I understand that during this COVID-19 Public Health Emergency I will NOT be permitted to enter the facility beyond the designated drop-off and pick-up area. I understand that this procedure change is for the safety of all persons present in the facility and to limit to the extent possible everyone’s risk of exposure. On the occasion that you must stay, seating will be limited and strict social distancing measures will be in place. Parents will have the ability to follow along with their child’s class remotely.
I understand that IF there is an emergency requiring me to enter the facility beyond the designated drop-off and pick-up area, I MUST sanitize my hands before entering, remove my shoes and wear a mask. While in the facility I must practice social distancing and remain 6ft from all other people, except for my own child.
I understand that to enter the studio premises my child must be free from COVID-19 symptoms. If, during the day, any of the following symptoms appear my child will be separated from the rest of the people in the studio. I will be contacted, and my child MUST be picked up from the studio within 15 minutes.
Symptoms include,
· fever of 100.4 degrees Fahrenheit or higher
· dry cough
· Shortness of Breath
· Chills
· Loss of taste or smell
· Sore Throat
· Muscle aches
While many of these symptoms might be non-COVID-19 symptoms we are proceeding with by assuming they are Covid-19 during this Public Health Emergency. These symptoms typically appear 2-7 days after being infected so please take them seriously. You will need to be symptom free for 72 hours before returning to the facility.
I understand that my child must always wear a mask while in the studio and on studio premises.
I understand that students will be required to bring their own hand sanitizer and use it according to CDC recommended handwashing procedures every time they touch a surface in the studio.
Each student MUST remove their shoes before entering the training area. Those shoes will be put into a “dirty bag” and placed inside their personal gear bag.
I understand that outside of martial arts, all students will comply with all state, county or local stay-at-home orders, and all contact with persons living outside our household will follow all state, county or local stay-at-home orders. My student and our family will comply with any and all state, county or local stay-at-home orders, will limit contact outside of the Academy to persons living in our household and will only go out to inside venues in which we can maintain a minimum 6 foot social distancing. I will follow any recommendations from the CDC that limits my risk for exposure including wearing a mask in all public areas and remaining 6ft from all other people.
I will immediately notify [TEAM RAPOSA] management if I become aware of any person with whom my child or I have had contact exhibits any of the symptoms listed in Number 1 above, is advised to self-isolate, quarantine, or has tested positive, or is presumed positive for COVID-19. Further, I will immediately notify [TEAM RAPOSA] management if anyone from my place of employment is presumed positive or tests positive for COVID-19 whether or not I have had direct contact with that person.
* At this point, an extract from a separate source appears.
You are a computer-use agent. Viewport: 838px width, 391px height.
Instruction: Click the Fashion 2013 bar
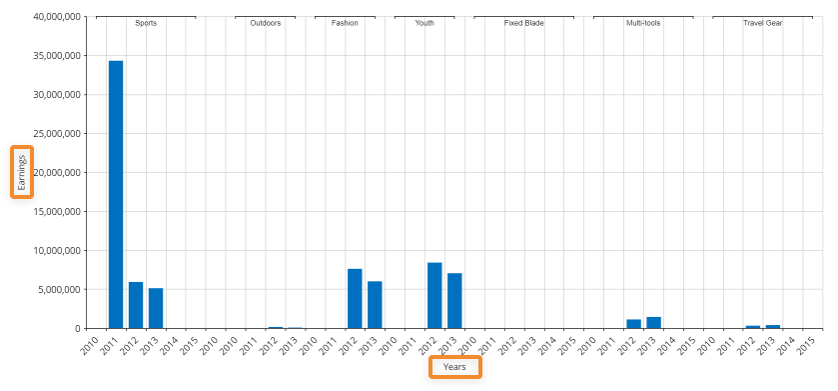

I understand that Students entering our studio will be in contact with children, families and employees who are also at risk of community exposure. I understand that no list of restrictions, guidelines or practices will remove 100% of the risk of exposure to COVID-19 as the virus can be transmitted by persons who are asymptomatic and before some people show signs of infection. I understand that I play a crucial role in keeping everyone in the facility safe and reducing the risk of exposure by following the practices outlined herein.
I, certify that I have read, understand, and agree to comply with the provisions listed herein. I acknowledge that failure to act in accordance with the provisions listed herein, or with any other policy or procedure outlined by [TEAM RAPOSA] will result in disciplinary action up to and including termination of membership. I acknowledge that my employment will be terminated if it is determined that my actions, or lack of action unnecessarily exposes another student, their family member, or instructor to COVID-19.